▶ _Consigne_
Citez mot pour mot la partie de l'extrait présenté ci-dessous qui débute aux mots « Par deux mémoires » et se termine après les mots « sont pas fondés. ».

::: Extrait présenté

II) Par une requête, enregistrée le 3 janvier 2022 sous le n° 2200027, et deux mémoires complémentaires, enregistrés les 31 mars et 26 mai 2023, Mme B..., représentée par Me Poulet Mercier-L'Abbé, demande à la cour :
1°) d'annuler le jugement n° 1903008 du tribunal administratif de Grenoble du 12 octobre 2021 ;
2°) d'annuler l'arrêté du 1er octobre 2018 par lequel le président de Grenoble-Alpes Métropole a établi le tableau d'avancement pour l'accès au grade d'ingénieur territorial principal, en tant que ce tableau prend effet au 1er septembre 2018, et non au 1er janvier 2018, ainsi que la décision prise sur le fondement de ce tableau, en tant qu'elle fixe au 1er septembre 2018 la date d'effet de son avancement ;
3°) d'enjoindre au président de Grenoble Alpes Métropole de la promouvoir au grade d'ingénieur principal pour l'année 2018, avec effet au 1er janvier 2018 et de régulariser sa situation administrative et reconstituer sa carrière par versement du régime indemnitaire dû à compter du 1er janvier 2018 avec la mise en place d'une prime de maintien, dans le cadre de la clause adoptée dans la délibération du 6 juillet 2018, dans un délai de quinze jours suivant la notification de l'arrêt à intervenir, et sous astreinte de 100 euros par jour de retard.
Elle soutient que :
- le jugement attaqué est entaché d'insuffisance de motivation ;
- les décisions attaquées sont entachées d'un vice de procédure, la date d'effet de l'avancement envisagé n'ayant pas été communiquée à la commission administrative paritaire ;
- la date d'avancement de grade retenue est entachée d'erreur manifeste d'appréciation ;
- la métropole a méconnu le principe d'égalité ;
- la pratique de la collectivité antérieurement à 2018 était de promouvoir les agents au 1er janvier ;
- les décisions sont entachées d'un détournement de pouvoir.
Par deux mémoires en défense enregistrés les 31 mars et 26 mai 2023, produits dans chacune de ces deux instances, Grenoble-Alpes-Métropole, représentée par Me Supplisson, conclut au rejet des requêtes et à ce qu'une somme de 3 000 euros soit mise à la charge de Mme B... au titre de l'article L. 761-1 du code de justice administrative.
Elle soutient que :
- la demande de première instance concernant l'arrêté du 1er octobre 2018 portant avancement de grade était irrecevable du fait de sa tardiveté et en raison du défaut d'intérêt pour agir de la requérante ;
- les moyens soulevés par la requérante ne sont pas fondés.

::::::
::: Données affichées

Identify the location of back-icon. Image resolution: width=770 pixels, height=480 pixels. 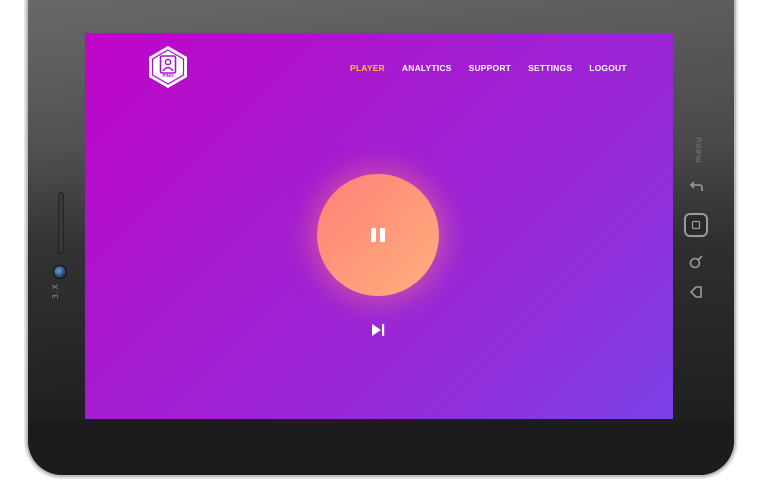
(696, 187).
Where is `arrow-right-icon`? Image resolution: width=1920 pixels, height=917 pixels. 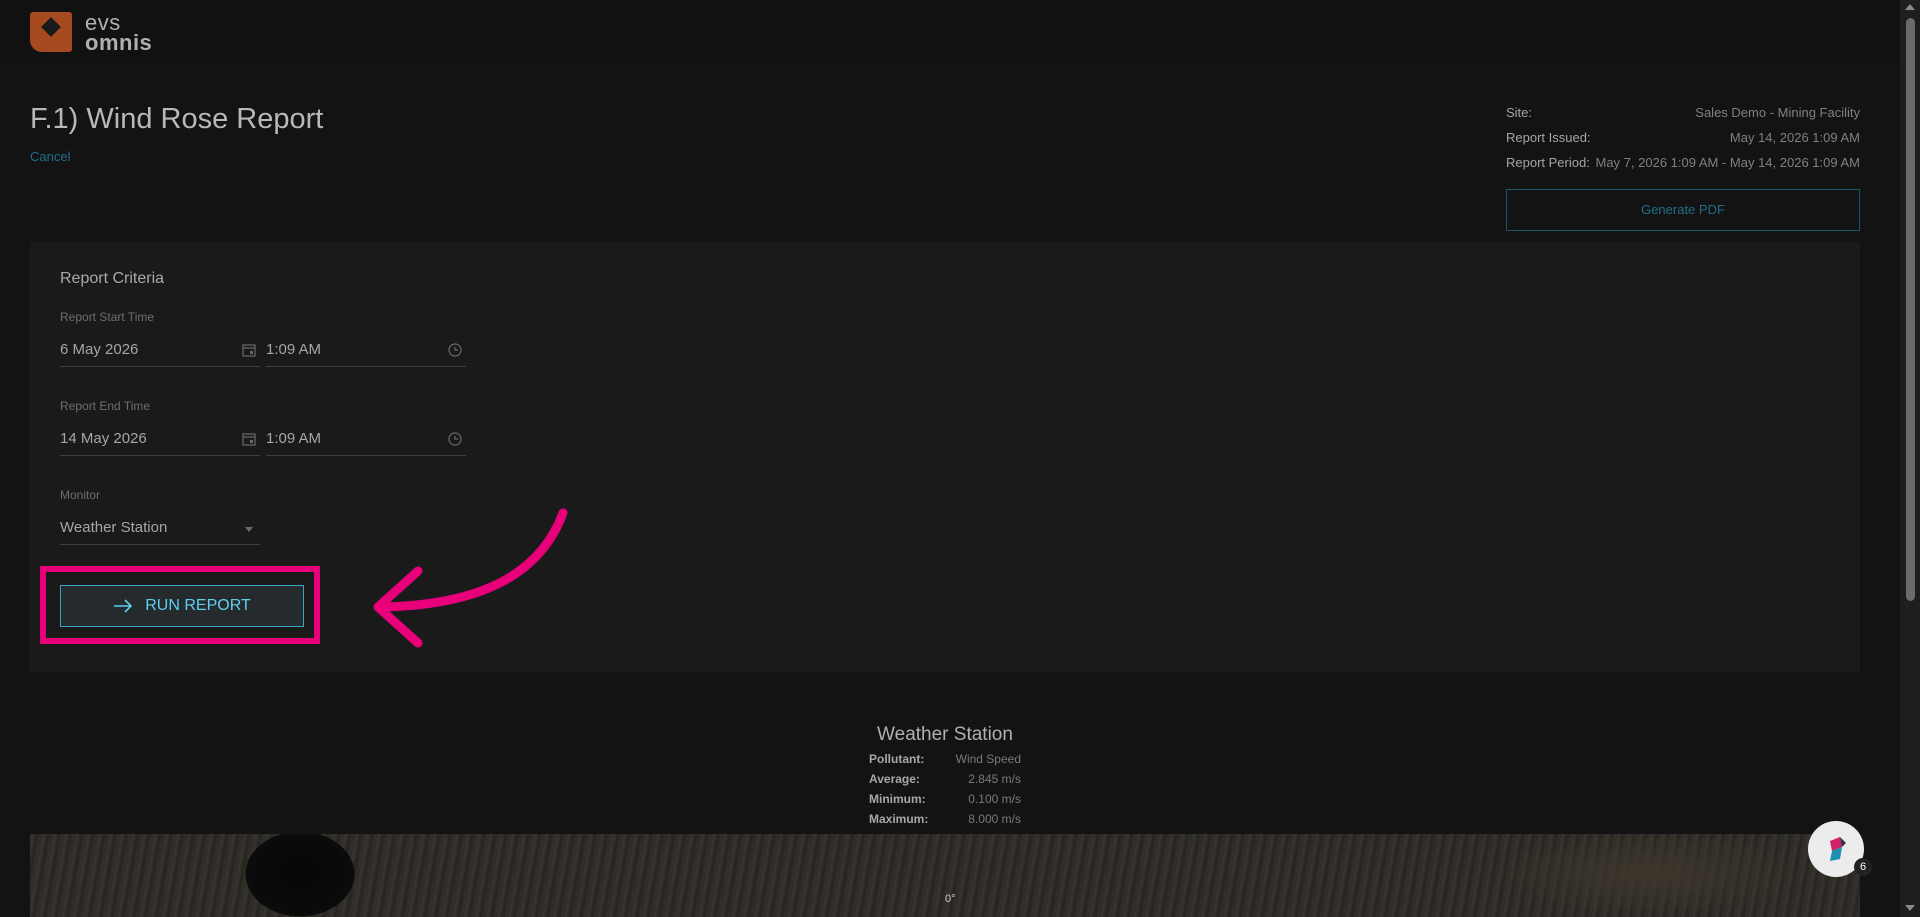 arrow-right-icon is located at coordinates (124, 606).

::::::

▶ _Résultat de l'exercice_
Par deux mémoires en défense enregistrés les 31 mars et 26 mai 2023, produits dans chacune de ces deux instances, Grenoble-Alpes-Métropole, représentée par Me Supplisson, conclut au rejet des requêtes et à ce qu'une somme de 3 000 euros soit mise à la charge de Mme B... au titre de l'article L. 761-1 du code de justice administrative.
Elle soutient que :
- la demande de première instance concernant l'arrêté du 1er octobre 2018 portant avancement de grade était irrecevable du fait de sa tardiveté et en raison du défaut d'intérêt pour agir de la requérante ;
- les moyens soulevés par la requérante ne sont pas fondés.